El Illes Balears Palma Futsal se quedó con un sabor agridulce tras el partido contra O Parrulo Ferrol, donde vieron cómo se les escapaba la victoria cuando ya habían tomado una ventaja de 2-0 a falta de nueve minutos. A pesar de haber dominado gran parte del juego y estar por delante, la expulsión de Dennis y el acierto del equipo visitante en los momentos finales dieron al traste con las esperanzas locales (2-2).
Un inicio prometedor que no se concretó
El encuentro se disputó este sábado en el Palau Municipal d’Esports Son Moix, un partido vital para asegurar la presencia del Palma en los playoffs. Con un ambiente electrizante, los locales salieron dispuestos a demostrar su fortaleza ante un rival que luchaba por puntuar. Desde el primer minuto, el Illes Balears mostró su agresividad ofensiva, pero chocaron repetidamente contra la buena actuación del portero Caio César.
A medida que avanzaba el primer tiempo, la tensión crecía. Ambos equipos acumulaban faltas rápidamente; incluso O Parrulo llegó a la quinta falta mediada la primera parte tras una amarilla a Malaguti. Sin embargo, fue el equipo local quien logró abrir el marcador antes del descanso gracias a un penalti ejecutado por Fabinho después de que Orzáez cometiera la sexta falta.

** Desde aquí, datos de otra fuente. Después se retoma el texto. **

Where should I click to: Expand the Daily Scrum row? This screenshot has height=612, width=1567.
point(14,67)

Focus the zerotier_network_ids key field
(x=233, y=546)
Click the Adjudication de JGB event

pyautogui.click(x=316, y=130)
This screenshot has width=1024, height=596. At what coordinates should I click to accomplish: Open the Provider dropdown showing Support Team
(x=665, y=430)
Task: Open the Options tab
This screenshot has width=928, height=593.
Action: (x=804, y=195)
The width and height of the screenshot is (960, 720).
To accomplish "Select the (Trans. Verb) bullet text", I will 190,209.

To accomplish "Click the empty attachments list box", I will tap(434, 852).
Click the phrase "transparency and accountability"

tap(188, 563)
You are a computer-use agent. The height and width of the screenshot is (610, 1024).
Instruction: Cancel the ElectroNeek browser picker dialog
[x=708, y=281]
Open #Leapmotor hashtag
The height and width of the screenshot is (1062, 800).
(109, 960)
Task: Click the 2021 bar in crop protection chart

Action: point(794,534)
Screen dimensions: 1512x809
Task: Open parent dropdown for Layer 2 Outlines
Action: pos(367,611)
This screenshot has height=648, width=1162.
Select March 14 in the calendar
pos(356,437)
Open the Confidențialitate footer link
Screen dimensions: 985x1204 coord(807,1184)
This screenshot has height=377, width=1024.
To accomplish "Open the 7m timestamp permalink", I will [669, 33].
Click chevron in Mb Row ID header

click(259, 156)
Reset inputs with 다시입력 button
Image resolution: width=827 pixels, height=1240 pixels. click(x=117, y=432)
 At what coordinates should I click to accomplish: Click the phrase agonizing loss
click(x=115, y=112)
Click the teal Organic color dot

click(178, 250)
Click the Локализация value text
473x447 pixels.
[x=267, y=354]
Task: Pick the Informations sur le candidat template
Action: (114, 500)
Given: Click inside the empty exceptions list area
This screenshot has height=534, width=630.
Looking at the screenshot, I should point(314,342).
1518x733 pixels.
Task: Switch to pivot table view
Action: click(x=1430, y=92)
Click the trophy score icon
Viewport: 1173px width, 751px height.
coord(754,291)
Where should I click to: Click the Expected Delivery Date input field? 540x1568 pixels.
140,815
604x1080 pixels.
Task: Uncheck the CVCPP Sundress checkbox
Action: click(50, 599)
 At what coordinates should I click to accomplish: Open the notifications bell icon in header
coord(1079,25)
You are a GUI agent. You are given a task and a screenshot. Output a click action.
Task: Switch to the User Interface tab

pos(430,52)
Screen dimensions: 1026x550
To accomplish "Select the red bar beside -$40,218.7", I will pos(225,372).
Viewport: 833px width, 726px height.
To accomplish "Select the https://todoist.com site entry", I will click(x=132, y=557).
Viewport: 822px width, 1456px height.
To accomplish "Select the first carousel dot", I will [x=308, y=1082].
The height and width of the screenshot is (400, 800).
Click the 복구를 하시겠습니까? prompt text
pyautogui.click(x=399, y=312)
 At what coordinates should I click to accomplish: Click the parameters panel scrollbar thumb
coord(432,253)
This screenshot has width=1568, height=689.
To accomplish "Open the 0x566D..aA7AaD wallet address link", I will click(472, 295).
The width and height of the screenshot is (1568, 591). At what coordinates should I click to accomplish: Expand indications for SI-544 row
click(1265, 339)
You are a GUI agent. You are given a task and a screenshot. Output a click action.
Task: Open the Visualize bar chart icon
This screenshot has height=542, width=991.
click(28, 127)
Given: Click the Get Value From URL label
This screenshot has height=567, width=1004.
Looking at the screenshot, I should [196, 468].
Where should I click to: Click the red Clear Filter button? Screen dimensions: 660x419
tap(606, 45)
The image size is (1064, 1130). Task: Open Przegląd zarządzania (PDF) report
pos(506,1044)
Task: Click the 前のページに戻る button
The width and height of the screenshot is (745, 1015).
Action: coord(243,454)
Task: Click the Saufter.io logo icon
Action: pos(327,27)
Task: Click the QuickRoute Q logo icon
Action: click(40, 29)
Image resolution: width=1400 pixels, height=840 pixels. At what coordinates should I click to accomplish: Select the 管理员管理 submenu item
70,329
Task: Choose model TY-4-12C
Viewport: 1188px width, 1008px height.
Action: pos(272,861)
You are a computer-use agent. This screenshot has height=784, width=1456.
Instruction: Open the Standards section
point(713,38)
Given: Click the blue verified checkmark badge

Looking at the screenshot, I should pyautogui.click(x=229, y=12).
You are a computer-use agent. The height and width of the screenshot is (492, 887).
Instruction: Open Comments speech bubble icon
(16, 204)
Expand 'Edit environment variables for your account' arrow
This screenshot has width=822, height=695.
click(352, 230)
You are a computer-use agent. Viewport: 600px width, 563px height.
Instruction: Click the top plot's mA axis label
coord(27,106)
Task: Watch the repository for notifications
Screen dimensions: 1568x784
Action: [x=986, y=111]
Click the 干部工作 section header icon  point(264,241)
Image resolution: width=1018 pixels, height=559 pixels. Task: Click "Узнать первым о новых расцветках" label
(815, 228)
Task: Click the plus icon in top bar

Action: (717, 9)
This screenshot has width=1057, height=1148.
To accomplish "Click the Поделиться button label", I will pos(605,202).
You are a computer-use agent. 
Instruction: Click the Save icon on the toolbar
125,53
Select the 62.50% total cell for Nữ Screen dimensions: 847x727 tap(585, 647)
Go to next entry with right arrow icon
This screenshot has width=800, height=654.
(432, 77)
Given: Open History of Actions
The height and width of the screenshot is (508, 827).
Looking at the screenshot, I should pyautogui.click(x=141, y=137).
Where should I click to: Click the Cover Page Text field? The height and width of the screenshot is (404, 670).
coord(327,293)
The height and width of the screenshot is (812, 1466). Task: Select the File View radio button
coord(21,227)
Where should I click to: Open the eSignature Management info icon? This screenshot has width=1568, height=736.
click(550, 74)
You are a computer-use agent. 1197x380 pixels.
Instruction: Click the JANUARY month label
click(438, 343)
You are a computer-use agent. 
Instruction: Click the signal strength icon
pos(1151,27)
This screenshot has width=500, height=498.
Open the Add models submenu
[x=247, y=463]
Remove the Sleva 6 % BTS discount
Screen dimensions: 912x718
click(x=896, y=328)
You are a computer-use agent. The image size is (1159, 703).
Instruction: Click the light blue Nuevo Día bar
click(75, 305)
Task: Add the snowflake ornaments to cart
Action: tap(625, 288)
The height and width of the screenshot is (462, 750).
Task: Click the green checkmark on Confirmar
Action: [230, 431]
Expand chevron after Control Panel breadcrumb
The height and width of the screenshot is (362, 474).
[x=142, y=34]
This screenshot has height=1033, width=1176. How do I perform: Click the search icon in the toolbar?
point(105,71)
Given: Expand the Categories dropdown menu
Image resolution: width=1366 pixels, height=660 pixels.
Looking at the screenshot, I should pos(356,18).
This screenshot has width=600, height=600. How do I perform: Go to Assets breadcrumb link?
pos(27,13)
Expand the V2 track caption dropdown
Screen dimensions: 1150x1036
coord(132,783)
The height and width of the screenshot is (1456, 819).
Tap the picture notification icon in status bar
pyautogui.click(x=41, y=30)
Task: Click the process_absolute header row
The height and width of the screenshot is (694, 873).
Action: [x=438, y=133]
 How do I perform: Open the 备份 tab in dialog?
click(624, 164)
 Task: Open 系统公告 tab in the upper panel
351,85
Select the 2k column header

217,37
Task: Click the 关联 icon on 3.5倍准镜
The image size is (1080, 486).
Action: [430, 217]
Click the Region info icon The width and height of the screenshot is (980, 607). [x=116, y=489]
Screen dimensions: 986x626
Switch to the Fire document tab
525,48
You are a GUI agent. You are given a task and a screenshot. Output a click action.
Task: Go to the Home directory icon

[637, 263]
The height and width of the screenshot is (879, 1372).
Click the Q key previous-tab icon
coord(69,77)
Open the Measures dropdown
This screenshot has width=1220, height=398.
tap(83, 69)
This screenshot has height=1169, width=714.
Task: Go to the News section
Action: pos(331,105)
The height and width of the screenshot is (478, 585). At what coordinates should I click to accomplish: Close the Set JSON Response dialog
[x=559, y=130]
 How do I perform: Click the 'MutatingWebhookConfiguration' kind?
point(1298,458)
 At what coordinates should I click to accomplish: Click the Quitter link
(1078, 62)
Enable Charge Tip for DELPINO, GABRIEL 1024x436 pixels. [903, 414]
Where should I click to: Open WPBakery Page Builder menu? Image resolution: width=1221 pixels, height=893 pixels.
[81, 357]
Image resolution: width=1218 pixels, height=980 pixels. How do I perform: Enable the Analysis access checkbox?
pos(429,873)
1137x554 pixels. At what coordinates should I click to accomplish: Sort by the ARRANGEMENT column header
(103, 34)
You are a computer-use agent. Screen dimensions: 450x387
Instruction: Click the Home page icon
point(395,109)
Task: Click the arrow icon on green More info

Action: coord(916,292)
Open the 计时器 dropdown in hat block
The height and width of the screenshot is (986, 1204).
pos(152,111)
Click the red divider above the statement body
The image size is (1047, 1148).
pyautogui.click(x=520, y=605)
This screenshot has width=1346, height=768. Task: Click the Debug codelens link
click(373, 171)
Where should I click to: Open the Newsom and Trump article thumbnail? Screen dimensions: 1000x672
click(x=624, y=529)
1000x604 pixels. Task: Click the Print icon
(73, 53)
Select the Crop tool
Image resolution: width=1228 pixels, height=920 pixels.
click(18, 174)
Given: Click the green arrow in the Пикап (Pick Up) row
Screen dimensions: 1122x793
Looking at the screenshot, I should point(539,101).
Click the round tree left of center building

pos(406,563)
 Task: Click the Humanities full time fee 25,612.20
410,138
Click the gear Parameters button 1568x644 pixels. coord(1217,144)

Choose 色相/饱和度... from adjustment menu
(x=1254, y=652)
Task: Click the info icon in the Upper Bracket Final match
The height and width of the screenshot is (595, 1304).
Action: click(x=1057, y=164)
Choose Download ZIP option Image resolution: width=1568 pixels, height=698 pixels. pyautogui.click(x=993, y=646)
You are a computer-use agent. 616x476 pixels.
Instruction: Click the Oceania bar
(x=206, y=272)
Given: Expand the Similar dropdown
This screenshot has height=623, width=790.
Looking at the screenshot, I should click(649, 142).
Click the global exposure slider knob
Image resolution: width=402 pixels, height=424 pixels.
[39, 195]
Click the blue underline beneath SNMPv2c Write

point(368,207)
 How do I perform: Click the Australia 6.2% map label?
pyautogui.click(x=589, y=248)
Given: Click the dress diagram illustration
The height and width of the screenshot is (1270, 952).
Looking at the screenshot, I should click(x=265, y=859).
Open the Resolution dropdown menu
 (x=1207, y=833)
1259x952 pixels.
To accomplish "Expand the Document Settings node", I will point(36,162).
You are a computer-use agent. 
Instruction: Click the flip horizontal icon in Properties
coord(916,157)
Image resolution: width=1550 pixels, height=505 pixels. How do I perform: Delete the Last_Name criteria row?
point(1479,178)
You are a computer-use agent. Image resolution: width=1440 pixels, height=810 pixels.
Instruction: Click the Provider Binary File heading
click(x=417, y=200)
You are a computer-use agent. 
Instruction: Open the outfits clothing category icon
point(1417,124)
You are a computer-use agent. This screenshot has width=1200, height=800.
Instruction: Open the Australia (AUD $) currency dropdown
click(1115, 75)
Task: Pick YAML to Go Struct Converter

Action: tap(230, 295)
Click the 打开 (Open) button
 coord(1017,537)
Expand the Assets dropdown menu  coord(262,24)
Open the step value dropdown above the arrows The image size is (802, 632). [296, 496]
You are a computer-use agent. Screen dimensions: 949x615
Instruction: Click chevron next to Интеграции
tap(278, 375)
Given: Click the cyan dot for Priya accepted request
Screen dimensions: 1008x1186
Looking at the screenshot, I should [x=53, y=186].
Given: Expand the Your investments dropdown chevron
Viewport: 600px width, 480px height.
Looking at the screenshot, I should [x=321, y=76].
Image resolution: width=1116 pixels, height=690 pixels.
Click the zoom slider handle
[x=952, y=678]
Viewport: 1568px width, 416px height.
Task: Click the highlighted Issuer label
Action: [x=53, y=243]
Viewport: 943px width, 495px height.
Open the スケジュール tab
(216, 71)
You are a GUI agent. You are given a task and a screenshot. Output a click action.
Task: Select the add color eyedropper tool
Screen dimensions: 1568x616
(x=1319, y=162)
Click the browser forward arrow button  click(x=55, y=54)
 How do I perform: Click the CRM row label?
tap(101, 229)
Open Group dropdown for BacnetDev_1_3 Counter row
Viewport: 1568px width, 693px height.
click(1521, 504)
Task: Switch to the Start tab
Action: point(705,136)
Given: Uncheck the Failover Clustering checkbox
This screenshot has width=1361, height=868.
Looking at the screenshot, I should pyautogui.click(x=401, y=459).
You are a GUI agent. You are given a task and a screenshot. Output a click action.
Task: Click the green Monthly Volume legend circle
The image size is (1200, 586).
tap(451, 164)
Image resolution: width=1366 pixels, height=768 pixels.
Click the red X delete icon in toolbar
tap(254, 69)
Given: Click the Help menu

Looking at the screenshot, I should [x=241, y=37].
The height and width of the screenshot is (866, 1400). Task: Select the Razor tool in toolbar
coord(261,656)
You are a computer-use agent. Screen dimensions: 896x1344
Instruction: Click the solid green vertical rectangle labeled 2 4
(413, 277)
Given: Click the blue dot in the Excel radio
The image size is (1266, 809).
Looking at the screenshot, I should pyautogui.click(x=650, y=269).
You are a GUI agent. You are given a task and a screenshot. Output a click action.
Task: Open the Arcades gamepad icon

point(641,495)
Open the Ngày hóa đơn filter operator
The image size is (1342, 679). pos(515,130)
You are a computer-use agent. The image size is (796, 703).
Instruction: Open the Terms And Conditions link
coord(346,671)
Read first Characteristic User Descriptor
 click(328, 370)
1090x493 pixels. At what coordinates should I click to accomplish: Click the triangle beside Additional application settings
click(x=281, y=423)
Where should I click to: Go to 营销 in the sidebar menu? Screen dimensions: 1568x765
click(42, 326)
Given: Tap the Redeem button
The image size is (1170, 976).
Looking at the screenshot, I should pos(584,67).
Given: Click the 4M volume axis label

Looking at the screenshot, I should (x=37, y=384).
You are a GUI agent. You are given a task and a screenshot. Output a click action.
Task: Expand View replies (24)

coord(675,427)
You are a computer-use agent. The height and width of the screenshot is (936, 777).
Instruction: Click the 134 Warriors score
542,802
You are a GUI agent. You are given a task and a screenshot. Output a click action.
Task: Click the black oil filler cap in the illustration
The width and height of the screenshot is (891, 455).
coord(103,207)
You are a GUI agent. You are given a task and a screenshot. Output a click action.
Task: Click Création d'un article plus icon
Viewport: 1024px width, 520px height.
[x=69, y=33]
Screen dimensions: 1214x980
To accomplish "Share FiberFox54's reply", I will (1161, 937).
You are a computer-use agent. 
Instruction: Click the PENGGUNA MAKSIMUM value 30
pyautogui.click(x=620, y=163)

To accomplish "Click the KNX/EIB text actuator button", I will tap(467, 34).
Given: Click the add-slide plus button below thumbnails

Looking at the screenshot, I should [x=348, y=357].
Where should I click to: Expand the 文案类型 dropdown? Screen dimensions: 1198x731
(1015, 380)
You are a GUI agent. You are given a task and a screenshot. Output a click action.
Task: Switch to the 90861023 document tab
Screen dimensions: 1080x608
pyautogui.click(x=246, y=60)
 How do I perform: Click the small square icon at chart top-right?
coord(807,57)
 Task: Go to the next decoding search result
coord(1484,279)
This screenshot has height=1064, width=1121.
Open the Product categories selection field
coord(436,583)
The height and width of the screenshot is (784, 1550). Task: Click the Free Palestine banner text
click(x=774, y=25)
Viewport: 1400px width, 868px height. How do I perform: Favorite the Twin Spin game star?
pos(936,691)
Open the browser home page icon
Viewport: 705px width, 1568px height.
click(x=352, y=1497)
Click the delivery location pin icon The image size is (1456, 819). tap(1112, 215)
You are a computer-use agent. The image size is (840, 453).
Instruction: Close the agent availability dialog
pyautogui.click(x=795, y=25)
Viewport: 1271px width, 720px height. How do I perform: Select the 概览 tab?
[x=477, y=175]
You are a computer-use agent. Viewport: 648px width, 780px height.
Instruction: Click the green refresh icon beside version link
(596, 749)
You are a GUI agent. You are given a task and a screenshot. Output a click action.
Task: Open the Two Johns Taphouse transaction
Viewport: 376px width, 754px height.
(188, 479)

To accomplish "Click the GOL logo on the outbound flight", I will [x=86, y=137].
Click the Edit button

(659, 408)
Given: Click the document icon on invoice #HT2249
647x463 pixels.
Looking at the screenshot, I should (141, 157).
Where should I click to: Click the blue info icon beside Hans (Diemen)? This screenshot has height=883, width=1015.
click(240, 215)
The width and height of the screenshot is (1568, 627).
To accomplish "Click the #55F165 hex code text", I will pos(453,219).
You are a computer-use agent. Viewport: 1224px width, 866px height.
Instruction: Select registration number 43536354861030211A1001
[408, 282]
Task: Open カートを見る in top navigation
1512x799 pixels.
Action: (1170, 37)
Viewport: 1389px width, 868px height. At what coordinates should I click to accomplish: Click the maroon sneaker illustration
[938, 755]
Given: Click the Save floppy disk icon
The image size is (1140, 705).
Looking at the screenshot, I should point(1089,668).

Ya en la segunda mitad, los mallorquines continuaron dominando y tuvieron varias oportunidades claras para ampliar su ventaja. Pero Caio César estaba decidido a evitar más goles; realizó intervenciones clave ante Ernesto y Deivão cuando más apretaba O Parrulo. El golpe definitivo parecía llegar cuando Ernesto anotó el segundo gol tras una espectacular carrera individual.
No obstante, todo cambió drásticamente en los últimos minutos. Con apenas siete minutos por jugarse, Novoa recortó distancias con un golazo desde fuera del área. Las cosas empeoraron para el Palma cuando Dennis fue expulsado tras ver su segunda amarilla. La situación era crítica: con Carlos Barrón defendiendo la portería y teniendo que afrontar una inferioridad numérica, O Parrulo aprovechó esa ventaja y logró igualar el marcador.
Los últimos instantes fueron pura presión para los locales; intentaron recuperar la ventaja colocando a Machado como portero-jugador. Ernesto estuvo muy cerca de marcar lo que hubiera sido un golazo decisivo con un cabezazo que nuevamente fue desviado por Caio César justo a tiempo. A pesar de todos esos esfuerzos desesperados, el resultado se mantuvo inalterable: otro punto tirado a la basura que obliga al Palma a seguir luchando arduamente en su camino hacia los playoffs.